» Work to complete:
Using the text about Michael Thurber, answer these:
1. What was the name of the house band Thurber played bass in from 2015 to 2016?
2. In what town did he grow up?
3. From which school did he graduate high school, and in what year?
— begin Document text —
Background information
- Born: Tulsa, Oklahoma
- Occupations: Composer; songwriter; bassist;
- Instruments: Double bass; bass guitar;

= Michael Thurber =

Michael Thurber is an American composer, songwriter, bassist and actor. He is a co-founder of CDZA, a YouTube music collective that performed at the YouTube Music Awards in 2013. Thurber has composed scores for theater productions such as Antony and Cleopatra at The Public Theater and Sugar In Our Wounds at the Manhattan Theater Club. From 2015 to 2016 he was the bassist for Stay Human, the house band on The Late Show With Stephen Colbert. He is on the Board of Directors of National Public Radio's From the Top and teaches at New York University's Clive Davis Institute.

==Early life==
Michael Thurber was born in Tulsa, Oklahoma and grew up in Portage, Indiana. He graduated high school from the Interlochen Arts Academy in 2005.
— end Document text —
— begin Data extract —
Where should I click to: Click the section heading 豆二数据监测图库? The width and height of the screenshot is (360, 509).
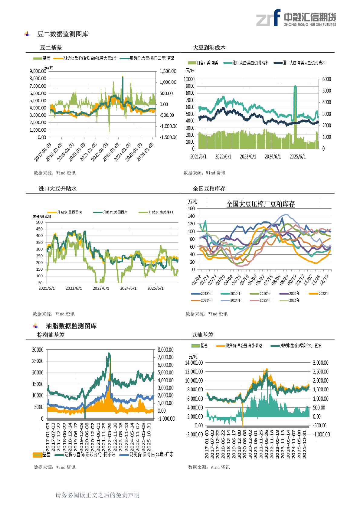coord(63,34)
— end Data extract —
» Complete answer:
1. Stay Human
2. Portage, Indiana
3. Interlochen Arts Academy, in 2005